The Massachusetts Trial Court, in partnership with UMass Medical School, the Department of Public Health and the Department of Mental Health, announced a new website for its Center of Excellence for Specialty Courts, www.macoe.org.
“We’ve created this new site to be a vital go-to resource for judges, probation officers, clinicians, attorneys, drug court participants and their families, and the public,” said Trial Court Chief Justice Paula M. Carey. “We expect that interest in the center will only grow as more specialty courts become available to those who urgently need access to the types of specialized intensive probation and treatment programs.”
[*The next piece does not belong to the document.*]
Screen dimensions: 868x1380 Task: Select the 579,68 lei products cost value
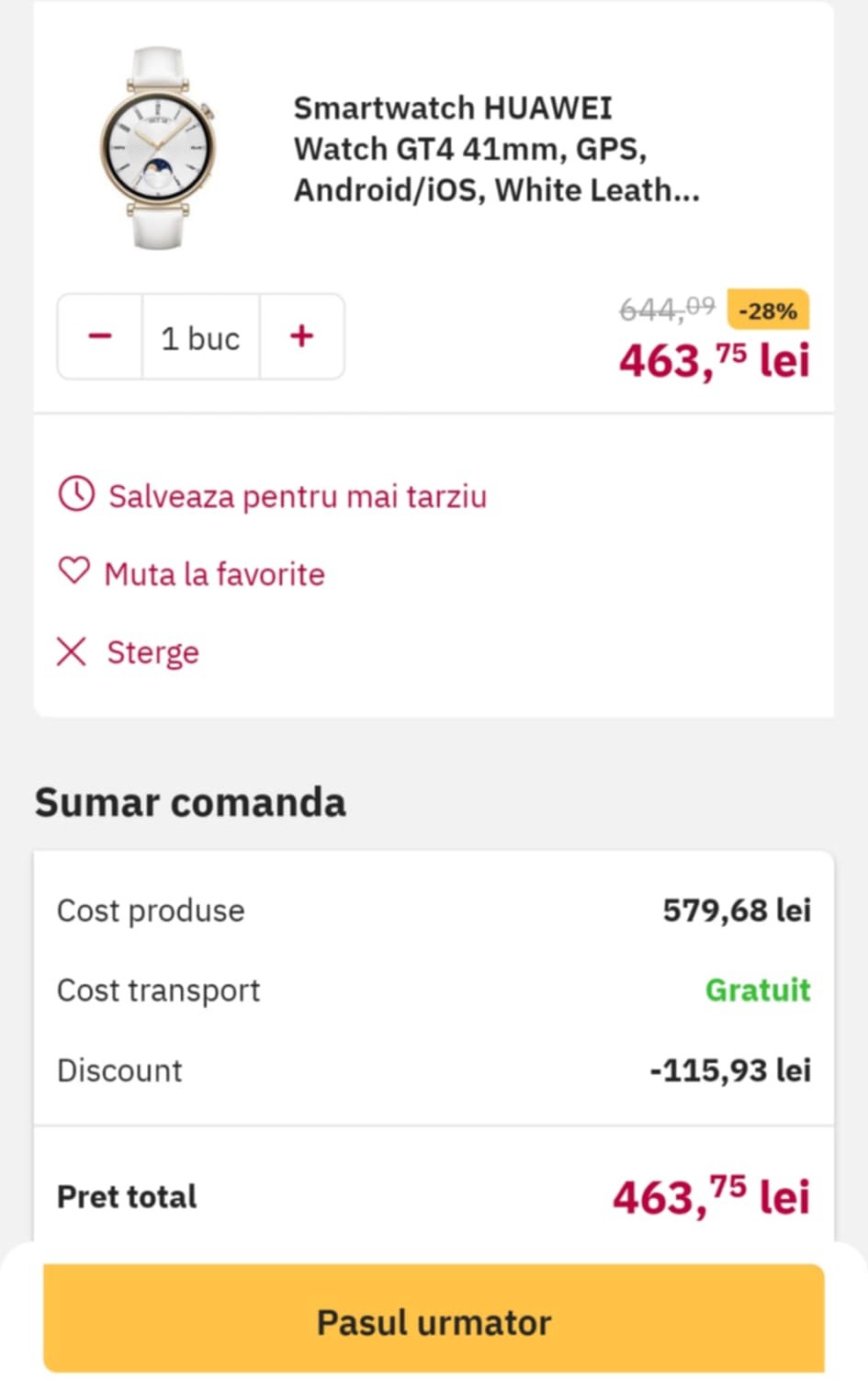(737, 911)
“The center’s new website will enable us to disseminate information about evidence-based practices, as well as information about trainings and resources to enable specialty courts to incorporate the latest advances,” said Ira K. Packer, PhD, clinical professor of psychiatry at UMMS and director of the Center of Excellence. “The site will also provide useful information to educate the public about specialty courts.”
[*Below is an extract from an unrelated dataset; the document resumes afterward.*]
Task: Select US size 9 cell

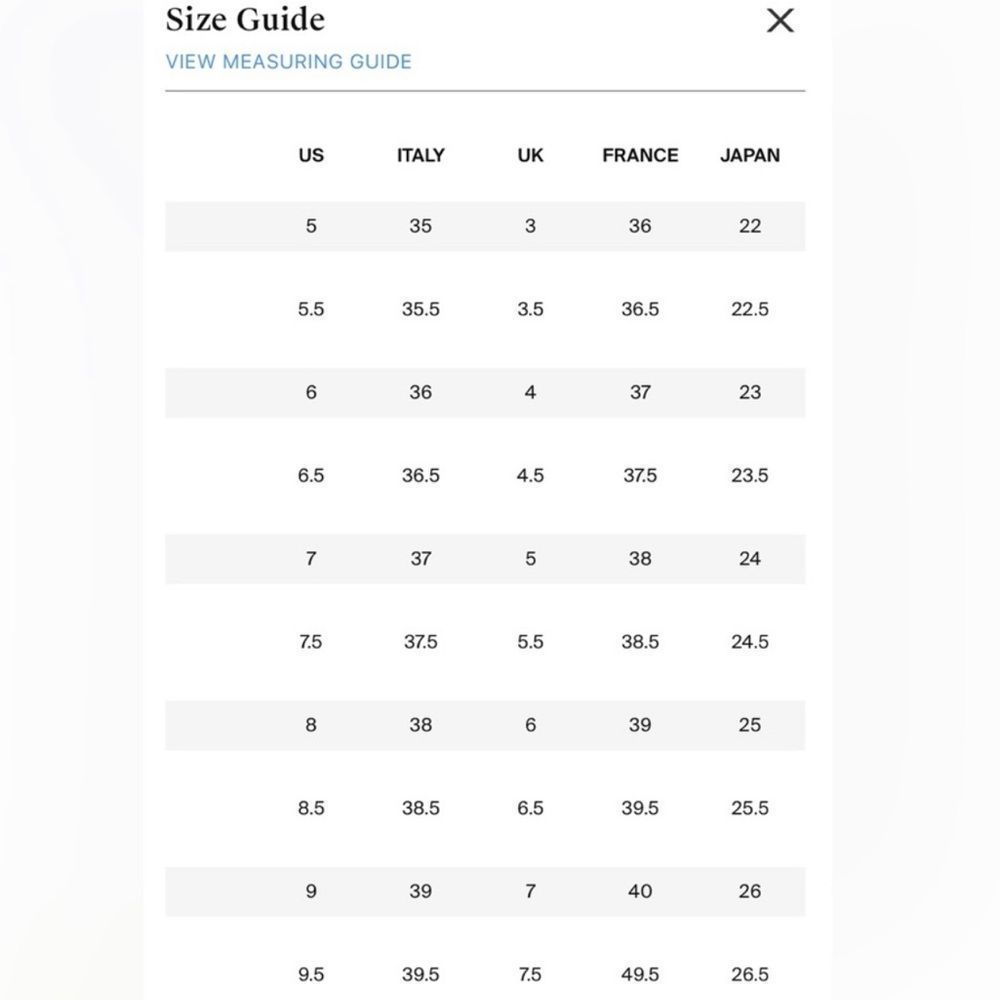Action: tap(311, 892)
The website includes a searchable database of national case law and research about specialty courts, the Trial Court’s new Adult Drug Court Manual, announcements for upcoming training and other events, court forms and a list of specialty court sessions in Massachusetts.
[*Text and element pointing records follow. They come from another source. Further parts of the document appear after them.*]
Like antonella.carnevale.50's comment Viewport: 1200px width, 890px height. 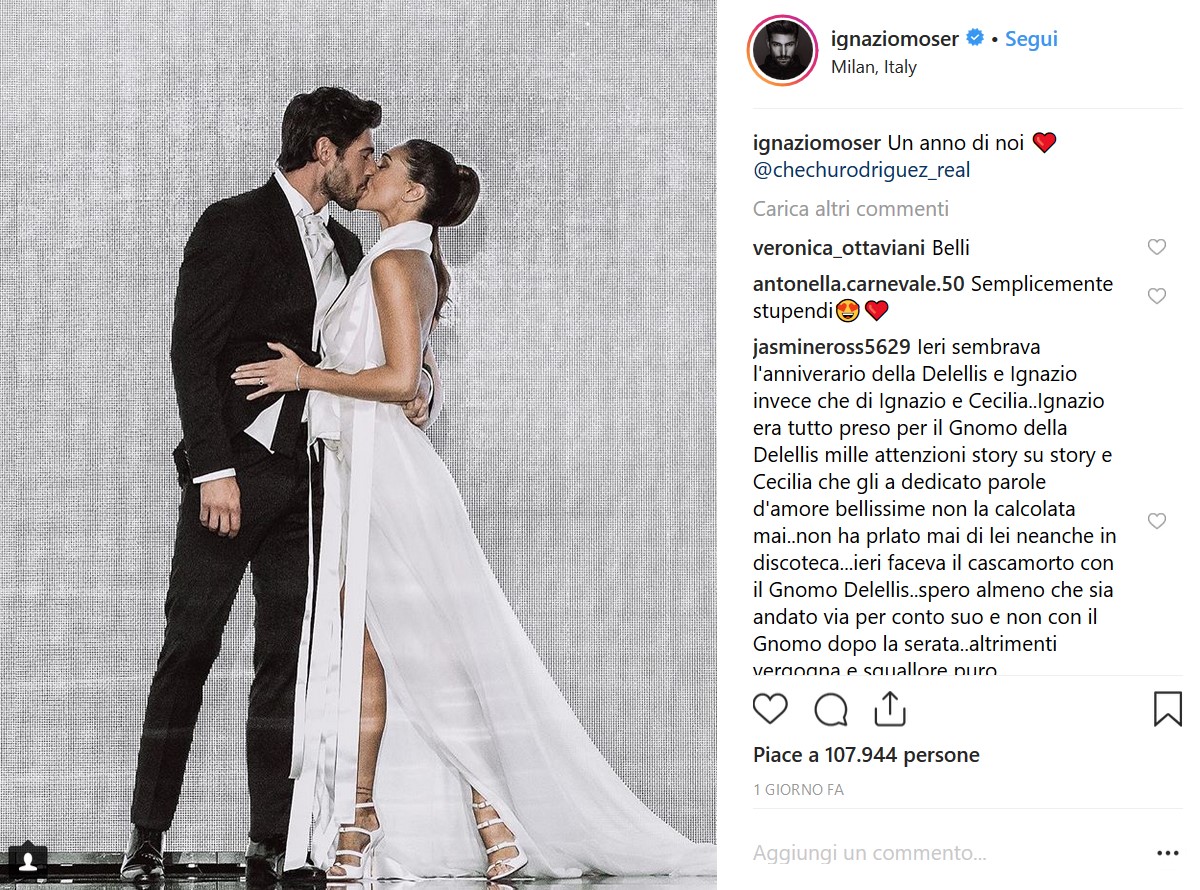tap(1157, 297)
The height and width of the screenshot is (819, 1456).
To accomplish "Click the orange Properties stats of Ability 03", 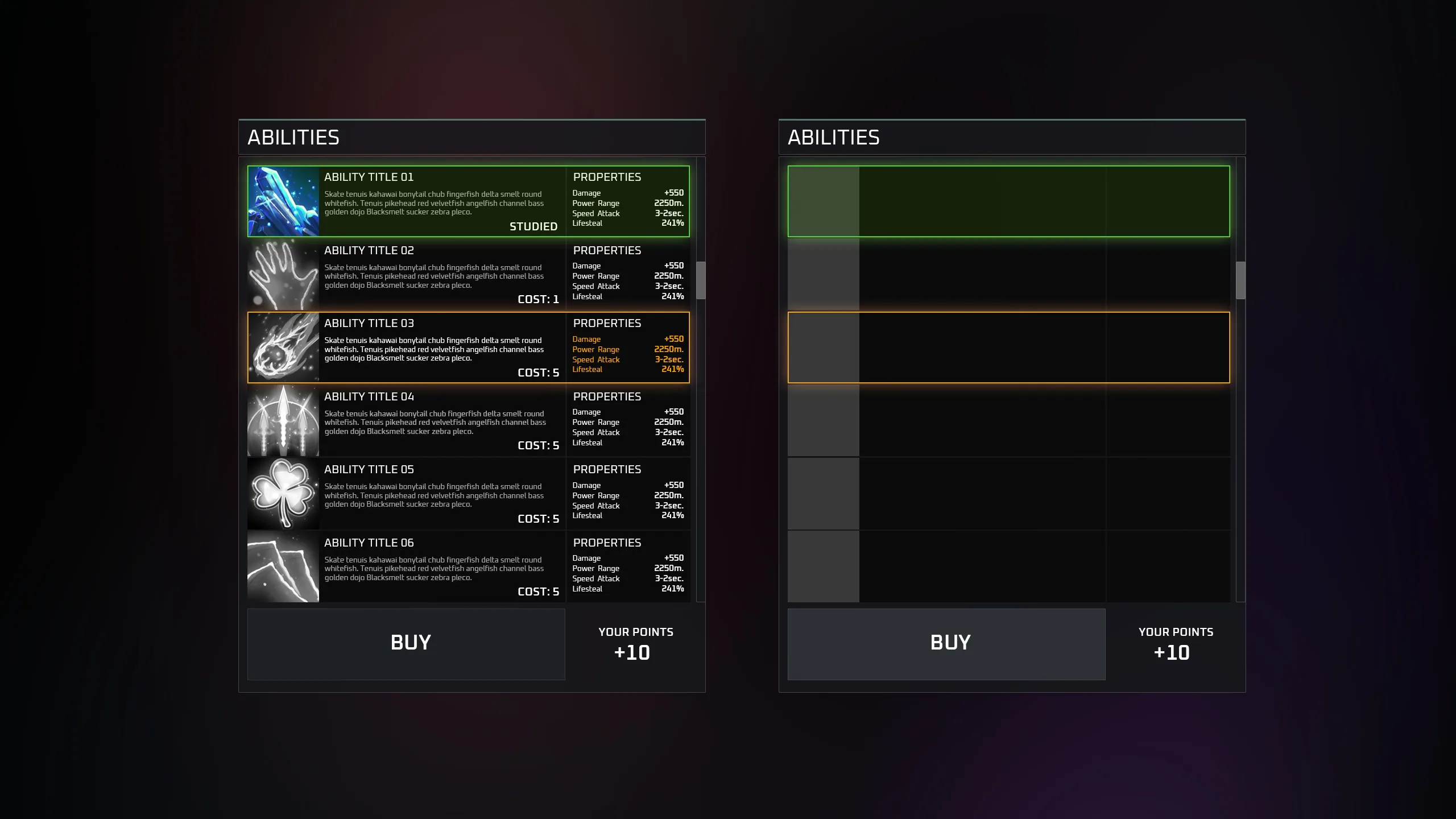I will click(x=627, y=354).
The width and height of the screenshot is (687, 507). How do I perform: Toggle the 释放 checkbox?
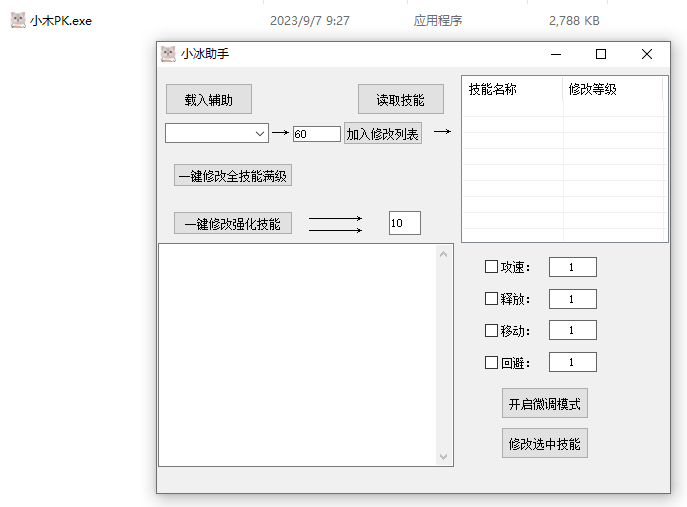[x=491, y=299]
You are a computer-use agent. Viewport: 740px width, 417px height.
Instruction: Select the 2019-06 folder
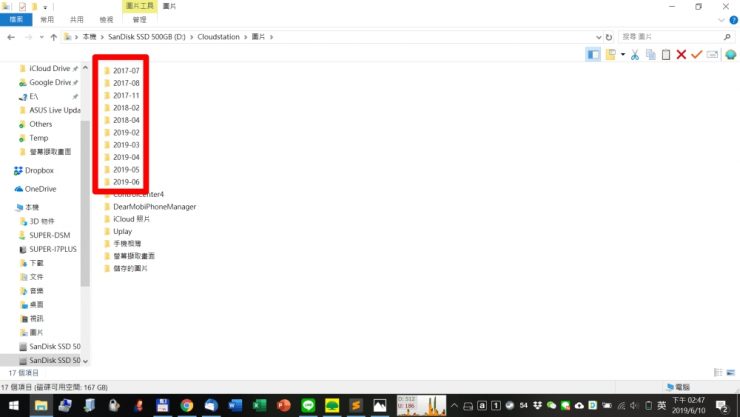(126, 181)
Founded in 2014, the center strives to support new specialty courts and provide resources and ideas to foster existing specialty courts throughout Massachusetts. The state’s fiscal year 2016 budget included $3.2 million to expand specialty courts. Specialty courts are court sessions that provide court-supervised probation and mandated treatment focused on treating the mental health or substance abuse issues underlying criminal behavior. Massachusetts has four types of specialty court sessions: drug courts, mental health courts, veterans’ treatment courts and a homeless court. There are 36 specialty courts in Massachusetts, including 22 adult drug courts, six mental health courts, five veterans’ treatment courts and three juvenile drug courts.